NO.2 Princeton University-Master in Finance
普林斯顿的这个项目“Master in Finance”既不是金工也不是金数,这是因为学校本身没有设金工/金数项目,这个项目就是为了培养金工与金数学生而开设。属于名校名项目,和巴鲁克一样,也是小班授课,申请难度非常大。就业方面,由于学生少,项目能保证每个学生都能得到高质量的career service,普林金融常年就业率高达100%。
NO.3 University of California, Berkeley-Financial Engineering
UCB MFE项目长年在各大Quant排名霸榜Top3,也以优质就业资源见长。加上地处加州,学生可以自己去参加一些科技公司举行的大型networking活动。
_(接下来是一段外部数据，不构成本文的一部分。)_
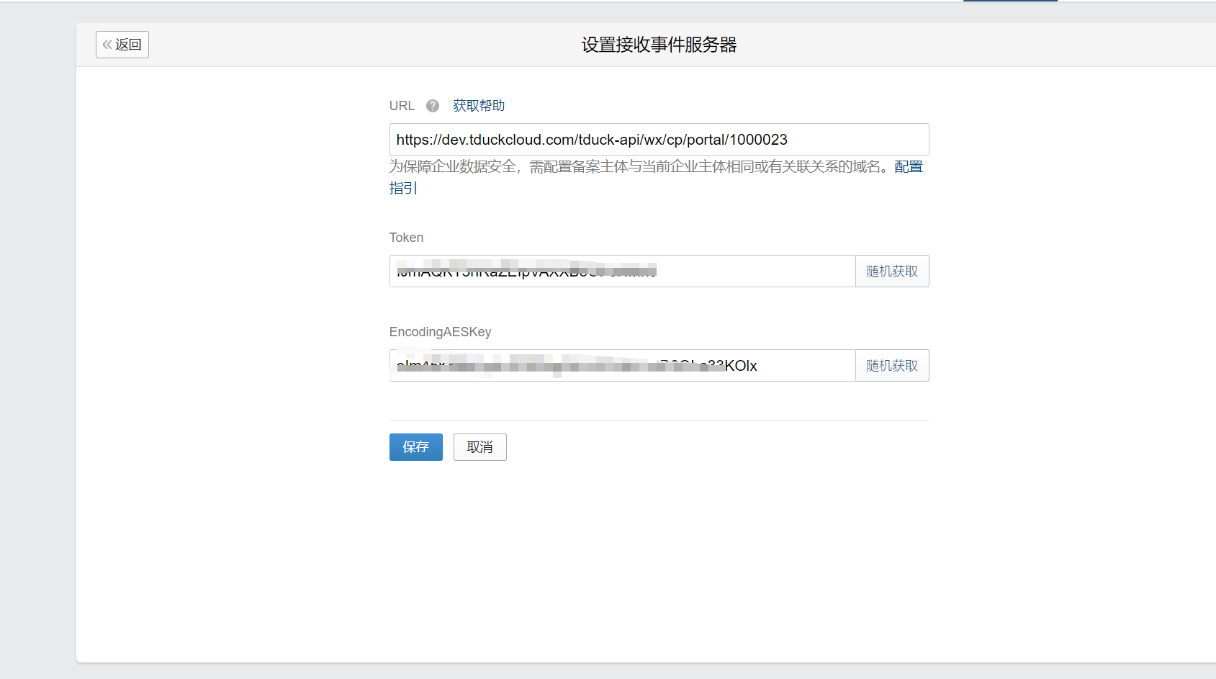Click the EncodingAESKey field label
Screen dimensions: 1216x679
click(x=440, y=332)
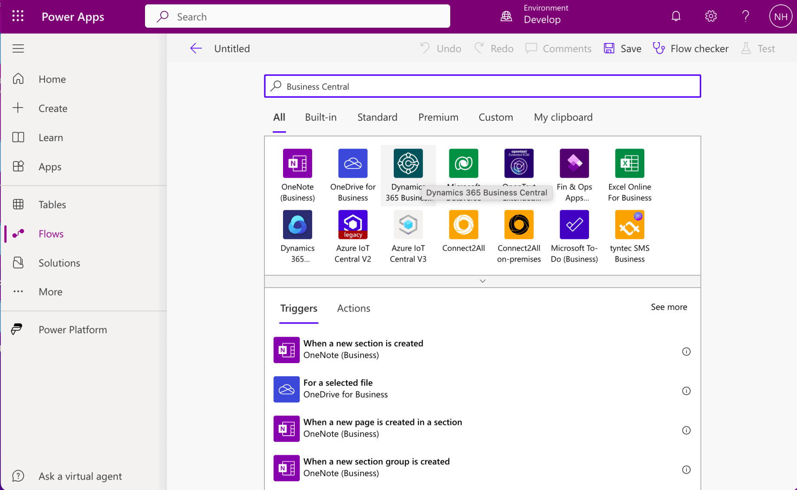Switch to the Actions tab
The height and width of the screenshot is (490, 797).
click(353, 308)
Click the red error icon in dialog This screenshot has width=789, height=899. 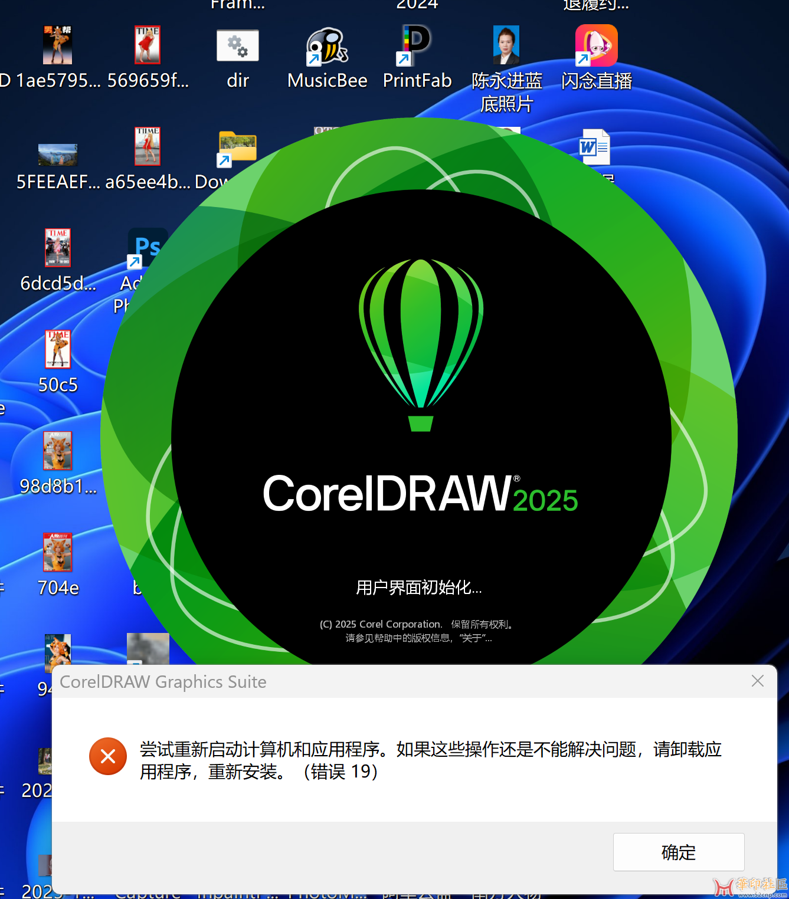pos(108,756)
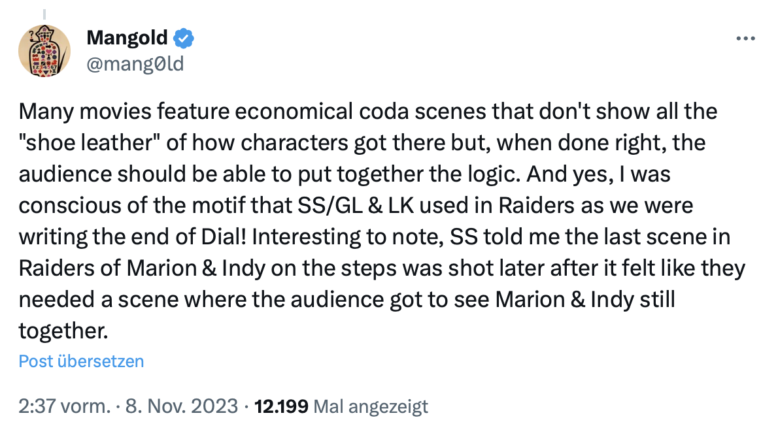Click the final word together. in post

point(63,331)
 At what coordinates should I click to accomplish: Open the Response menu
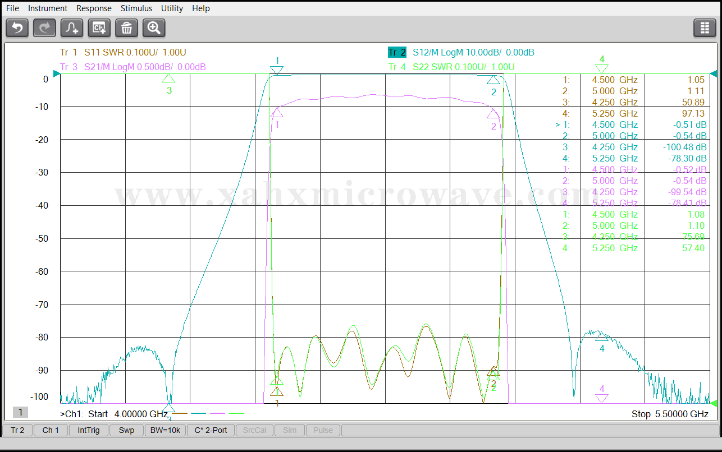click(x=94, y=8)
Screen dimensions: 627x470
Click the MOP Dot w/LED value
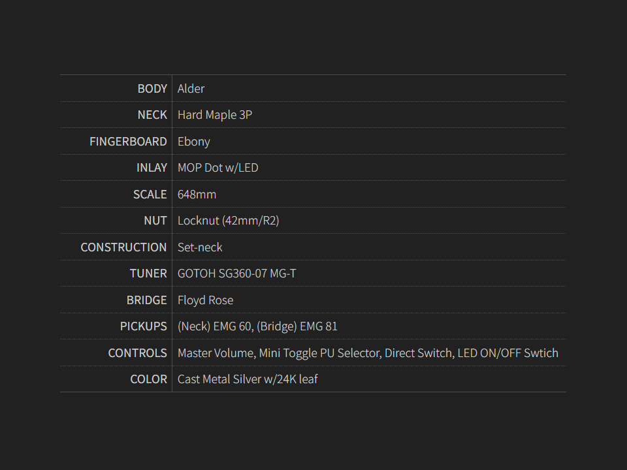[217, 168]
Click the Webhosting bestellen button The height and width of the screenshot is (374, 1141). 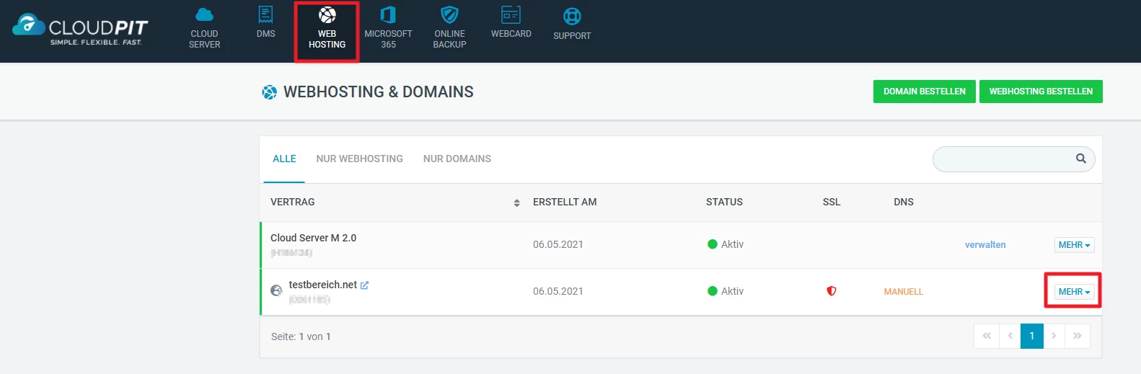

相比在纽约的MFE项目,UCB MFE会给你提供更多选择,尤其科技和FinTech公司。
以Top3的项目为例,其毕业就业率及毕业3月内就业率都达到100%或接近100%,本土就业率也是高到惊人,平均起薪160K起步,老大巴鲁克由于其公立学校性质,学费仅有$42,395,这在金工领域堪称良心价格。
金融工程专业毕业以后的就业方向有哪些?
金融工程项目毕业生凭借其在金融、投资、风险管理、技术和数据分析等领域的丰富储备,可以在很多领域大展宏图,比如:
投资银行和资产管理公司:毕业生可以在投资银行和资产管理公司从事投资、并购、资产组合管理等工作,利用数学和分析技能为客户提供投资建议;
风险管理和保险公司:毕业生在金融风险管理和保险领域中发挥特长,帮助机构评估和管理风险,制定风险策略和保险产品;
量化交易和对冲基金:毕业生可以进入量化交易和对冲基金行业,开发算法交易策略,利用大数据和数学模型寻找市场机会;
金融科技(FinTech)公司:金融科技公司需要专业人才来开发创新金融产品和技术解决方案,以解决支付、借贷、数字货币等领域的问题;
金融数据分析师:在金融数据分析岗位上,毕业生可以利用数据挖掘和机器学习技术,揭示市场趋势和模式,支持投资和业务决策;
金融工程师和模型开发人员:在金融工程师或模型开发人员职位上,毕业生可以构建复杂的数学模型,用于定价金融产品、风险评估和交易策略;
金融市场分析师:毕业生可以分析金融市场,预测价格趋势和波动性,为投资决策提供支持;
金融顾问和财务分析师: 毕业生可以在金融咨询公司或企业中担任金融顾问或财务分析师,为客户提供投资和财务建议。